Elsewhere on this blog, I’ve written about the kind of feelings seniors make me feel. I wrote that post as a first-year at this University, when the then fifth-years were always the people I looked at for inspiration when I felt low, or unhappy [which was rare]. It was comforting to know that there were people who had, at that point, gone through the journey that I was going to undertake, and turned out, quite okay. Everyone’s on their own journey and path in life, but when you’re faced with new surroundings that you feel uncertain in, it’s nice to know that there are people who have become comfortable in these surroundings over time. I loved my seniors. Across all batches, I do think that each batch that exits this University leaves this place with a little more life imparted to it. That isn’t only because of the fact that there are more people who live here in each batch. It’s because experience gets added on the past layers, like the rings in a tree-bark.

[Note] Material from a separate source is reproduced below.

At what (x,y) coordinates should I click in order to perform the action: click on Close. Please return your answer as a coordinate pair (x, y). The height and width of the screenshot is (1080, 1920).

It also means there are always more people to reach out to for help. Chances are that someone in a senior batch will relate to what you are feeling at any given point of time. Seniors are that weird bridge between parents & friends. They really do care for you, atleast, my seniors did for me – in a way that is both parent-like, and friend-like; making my closest senior-friends, family to me.

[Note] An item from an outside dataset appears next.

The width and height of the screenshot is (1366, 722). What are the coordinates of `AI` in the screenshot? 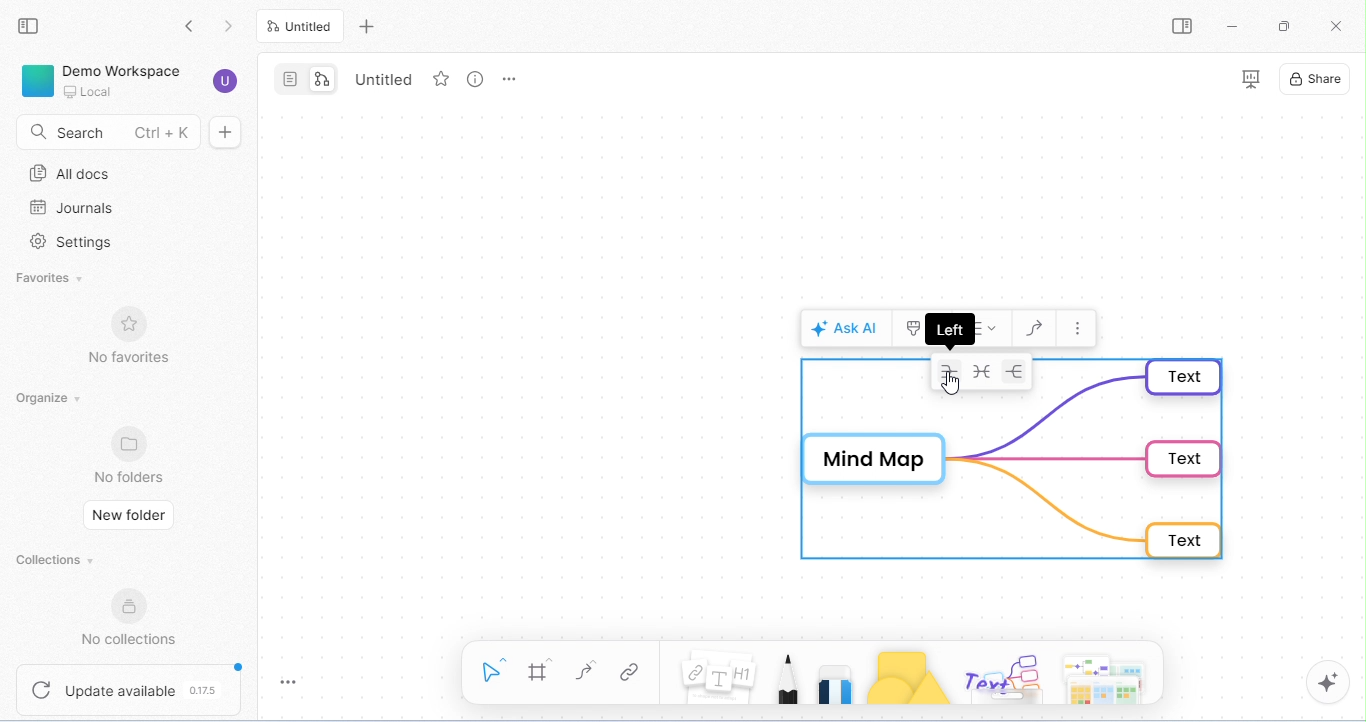 It's located at (1328, 683).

For the last four years, I’ve become a senior student to some junior batch entering the University. I don’t want to comment on what or who I am as a senior: that is far too self-indulgent. What that journey has meant, however, is that I’ve always welcomed my seniors back to campus when they’ve become alumni. This weekend provided another opportunity to do that.

Last night I went out for dinner and spent time after that meal with two alumni. Just me  & one of my friends, and them. On that table, and throughout that period of time, I was the happiest I’ve been in quite some time. Nostalgia is a good friend who keeps you company when you’re around people you feel like you know from a past life, which is what these seniors feel like.

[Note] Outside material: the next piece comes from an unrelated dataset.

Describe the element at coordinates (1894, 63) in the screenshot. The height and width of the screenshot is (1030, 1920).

It’s weird to think that I’ll join them as alumni of this University in a couple of months. It’s also liberating in a lot of ways. My life here, on this campus, feels like a life I’ve lived to the fullest – and it’s an appropriate time to move forward. To seek fresher pastures, to open new chapters on that journey. I’m grateful that my University is trying to build an alumni culture, and I’m hopeful that it is a network that begins to become more interconnected as it grows. The value of people who share experiences is that they breed familiarity. Very often, that is enough to make someone feel comfortable in uncertainty.

Life’s always going to be filled with that uncertainty: so I’m always going to hope I have friends who are seniors, who are alumni, who are kind and willing to spend time with as we figure it out.

Naturally, this is a way of saying that seniors give gyaan very often. It all comes from a good place, and it’s often very helpful.